Bumper crop for Black Bush farmers as cash crop farmers receive low pay
Rice farmers in Black Bush Polder are celebrating a bumper crop boasting yields of 45 bags of paddy per acre, while cash crop farmers in the same area are worrying about the low pay they are being offered for their produce.
Sixty-five per cent of the 18,000 acres under rice cultivation has already been harvested in the four polders. Another 4500 acres remain in the fields to be
harvested before the crop comes to an end. While those farmers are happy, the cash crop farmers are worried about the low prices they are receiving for vegetables.

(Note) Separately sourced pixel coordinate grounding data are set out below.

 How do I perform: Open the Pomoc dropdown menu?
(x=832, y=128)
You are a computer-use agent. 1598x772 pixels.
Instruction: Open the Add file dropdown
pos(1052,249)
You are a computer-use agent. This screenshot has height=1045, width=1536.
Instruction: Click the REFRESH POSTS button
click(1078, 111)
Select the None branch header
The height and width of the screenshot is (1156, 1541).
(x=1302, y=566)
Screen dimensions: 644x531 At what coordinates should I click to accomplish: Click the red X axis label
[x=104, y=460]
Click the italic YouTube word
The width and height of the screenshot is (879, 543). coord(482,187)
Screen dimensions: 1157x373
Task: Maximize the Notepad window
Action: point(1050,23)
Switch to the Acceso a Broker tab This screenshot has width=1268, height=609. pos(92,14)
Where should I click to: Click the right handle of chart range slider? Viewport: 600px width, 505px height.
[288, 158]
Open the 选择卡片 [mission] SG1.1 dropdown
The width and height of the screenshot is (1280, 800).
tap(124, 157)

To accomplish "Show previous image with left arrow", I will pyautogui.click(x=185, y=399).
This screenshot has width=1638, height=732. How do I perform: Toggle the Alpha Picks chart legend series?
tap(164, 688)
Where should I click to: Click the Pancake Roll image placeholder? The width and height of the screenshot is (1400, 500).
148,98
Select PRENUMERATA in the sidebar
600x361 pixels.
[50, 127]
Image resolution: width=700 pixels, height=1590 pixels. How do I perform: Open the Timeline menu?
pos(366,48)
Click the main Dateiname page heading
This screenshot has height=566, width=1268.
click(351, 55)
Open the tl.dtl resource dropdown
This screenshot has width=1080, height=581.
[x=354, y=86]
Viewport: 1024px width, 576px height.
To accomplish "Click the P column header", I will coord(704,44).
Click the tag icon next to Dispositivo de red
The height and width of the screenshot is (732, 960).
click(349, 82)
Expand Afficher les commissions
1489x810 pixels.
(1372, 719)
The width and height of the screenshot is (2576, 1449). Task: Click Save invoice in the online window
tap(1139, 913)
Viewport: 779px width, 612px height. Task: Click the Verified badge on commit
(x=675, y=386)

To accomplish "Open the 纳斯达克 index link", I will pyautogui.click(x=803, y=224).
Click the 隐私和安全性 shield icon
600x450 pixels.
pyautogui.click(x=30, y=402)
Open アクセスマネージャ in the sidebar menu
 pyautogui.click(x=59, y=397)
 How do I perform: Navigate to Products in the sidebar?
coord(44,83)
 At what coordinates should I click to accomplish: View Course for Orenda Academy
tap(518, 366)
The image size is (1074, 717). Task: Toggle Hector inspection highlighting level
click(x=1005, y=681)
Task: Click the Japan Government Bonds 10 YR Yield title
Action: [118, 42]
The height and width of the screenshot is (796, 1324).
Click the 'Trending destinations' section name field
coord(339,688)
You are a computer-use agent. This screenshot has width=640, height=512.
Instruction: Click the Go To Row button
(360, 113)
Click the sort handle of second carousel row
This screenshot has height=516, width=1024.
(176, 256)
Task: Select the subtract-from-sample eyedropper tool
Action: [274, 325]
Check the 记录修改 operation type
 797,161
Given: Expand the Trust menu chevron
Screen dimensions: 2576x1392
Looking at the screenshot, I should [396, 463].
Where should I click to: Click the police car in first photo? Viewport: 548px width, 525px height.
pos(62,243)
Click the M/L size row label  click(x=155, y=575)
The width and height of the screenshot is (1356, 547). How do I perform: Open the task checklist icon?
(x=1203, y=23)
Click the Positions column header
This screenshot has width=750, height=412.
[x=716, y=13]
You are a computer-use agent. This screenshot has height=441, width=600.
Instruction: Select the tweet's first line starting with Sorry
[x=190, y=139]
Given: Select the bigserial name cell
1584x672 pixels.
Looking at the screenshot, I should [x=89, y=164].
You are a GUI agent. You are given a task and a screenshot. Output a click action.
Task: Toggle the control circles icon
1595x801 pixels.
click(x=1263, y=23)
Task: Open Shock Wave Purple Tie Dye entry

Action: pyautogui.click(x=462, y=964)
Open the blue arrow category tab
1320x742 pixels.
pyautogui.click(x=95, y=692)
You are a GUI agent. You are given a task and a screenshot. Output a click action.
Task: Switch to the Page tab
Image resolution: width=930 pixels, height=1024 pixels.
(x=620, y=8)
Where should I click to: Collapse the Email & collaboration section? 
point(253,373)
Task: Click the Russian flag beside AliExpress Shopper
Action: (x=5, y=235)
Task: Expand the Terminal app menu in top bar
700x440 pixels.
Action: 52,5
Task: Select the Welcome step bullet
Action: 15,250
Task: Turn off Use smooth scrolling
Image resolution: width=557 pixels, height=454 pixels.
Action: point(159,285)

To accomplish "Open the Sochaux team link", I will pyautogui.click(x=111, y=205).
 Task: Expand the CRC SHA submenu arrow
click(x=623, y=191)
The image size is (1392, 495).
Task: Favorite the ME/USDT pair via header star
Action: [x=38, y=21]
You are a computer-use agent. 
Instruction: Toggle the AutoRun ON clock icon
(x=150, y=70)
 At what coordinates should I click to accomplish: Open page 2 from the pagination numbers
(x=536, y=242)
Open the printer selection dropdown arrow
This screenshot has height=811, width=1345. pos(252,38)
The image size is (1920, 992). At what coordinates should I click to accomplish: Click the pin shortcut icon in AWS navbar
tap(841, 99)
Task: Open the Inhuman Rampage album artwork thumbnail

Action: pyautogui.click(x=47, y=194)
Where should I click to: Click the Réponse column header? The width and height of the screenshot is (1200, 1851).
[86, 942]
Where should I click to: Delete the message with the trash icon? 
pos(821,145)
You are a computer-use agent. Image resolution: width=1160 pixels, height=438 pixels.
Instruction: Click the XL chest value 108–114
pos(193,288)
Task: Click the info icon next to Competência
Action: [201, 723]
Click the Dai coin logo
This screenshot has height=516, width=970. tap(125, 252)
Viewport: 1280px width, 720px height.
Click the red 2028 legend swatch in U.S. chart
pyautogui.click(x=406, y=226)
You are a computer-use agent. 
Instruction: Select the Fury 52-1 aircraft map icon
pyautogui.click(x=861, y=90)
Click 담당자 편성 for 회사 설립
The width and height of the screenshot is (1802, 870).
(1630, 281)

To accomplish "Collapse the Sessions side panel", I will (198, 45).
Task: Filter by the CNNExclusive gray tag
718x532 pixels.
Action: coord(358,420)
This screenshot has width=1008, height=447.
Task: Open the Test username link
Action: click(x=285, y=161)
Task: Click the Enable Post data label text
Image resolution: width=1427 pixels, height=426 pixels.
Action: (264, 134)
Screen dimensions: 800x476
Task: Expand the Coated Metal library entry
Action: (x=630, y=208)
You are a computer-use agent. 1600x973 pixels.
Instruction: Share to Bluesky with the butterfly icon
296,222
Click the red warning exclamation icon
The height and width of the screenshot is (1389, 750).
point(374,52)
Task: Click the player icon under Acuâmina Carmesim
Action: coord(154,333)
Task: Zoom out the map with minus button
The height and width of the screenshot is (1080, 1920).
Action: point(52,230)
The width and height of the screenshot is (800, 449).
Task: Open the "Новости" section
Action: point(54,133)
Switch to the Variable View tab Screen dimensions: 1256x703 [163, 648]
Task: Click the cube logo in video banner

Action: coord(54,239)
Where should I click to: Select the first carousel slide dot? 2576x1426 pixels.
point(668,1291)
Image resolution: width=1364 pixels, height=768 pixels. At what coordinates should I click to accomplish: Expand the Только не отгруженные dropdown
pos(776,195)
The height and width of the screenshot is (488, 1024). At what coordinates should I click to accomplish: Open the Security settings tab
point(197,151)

Seeram Ownauth is a cash crop farmer who has five acres under cultivation in Yakusari. He says sellers who come to his farm to purchase do not pay until after selling the vegetables to retailers.
“When they come back then they pay you and they give you what they want. The cash crop farmers are being offered $1000 for a bag of eggplant. Ochro, he said, is offered $10 per pound.
Some of the low prices are reflected in the market. While the farmers are being offered $10 per pound of okra, it is being retailed at $80 per pound at some outlets. Meanwhile, the rice farmers are counting big dollars. Roshad Gafoor has 45 acres under rice cultivation. He told Guyana Times that he is expecting to receive $1.9 million for all of his paddy. Another rice farmer in the Polder, Sasenarine Ramnarine, is smiling after reaping his 21 acres. According to him, he reaped an average of 35 to 40 bags of paddy per acre. This he referred to as excellent. During the last crop, some farmers were reaping 25 bags of paddy per acre in the Black Bush Polder.
He attributed this bumper crop to proper field management and the correct usage
of fertilisers and insecticides.
Previously, Ramnarine planted the hybrid strain referred to as GRDB 10 which is a hybrid from Brazil. Some farmers who have planted the GRDB 10 have reported similar yields to Ramnarine.
However, that production could be considered low as farmers are seeing as many as 50 bags of paddy per acre being harvested from some fields.
Meanwhile, Region Six Chairman David Armogan met with some of the farmers on Wednesday morning, saying several other factors affecting operational cost have resulted in larger profits for the rice farmers. He explained that the cost to hire trucks during this crop has decreased. The price of hiring a combine has also decreased and that will also help the farmers to make more profits this crop, the Regional Chairman related.
In the Black Bush Polder, 18,000 acres are under rice cultivation and a further 24,000 in what is considered the front lands or the Corentyne coast between Adventure and Number 43 Village.
The Chairman explained that there is a problem in trying to ensure that while the backlands (Black Bush Polder) needs the fields to be dry for harvesting, those in the front lands who will be harvesting in a few weeks need water so that they can pump into their fields.
“So that is a little problem that we have to keep the water in the canal at a level that it can reach to the front lands for those farmers and also at a level that if it rains there will be no flooding in Black Bush because then the farmers will not be able to reap and those who have not finished reaping will have big loses,” Armogan added.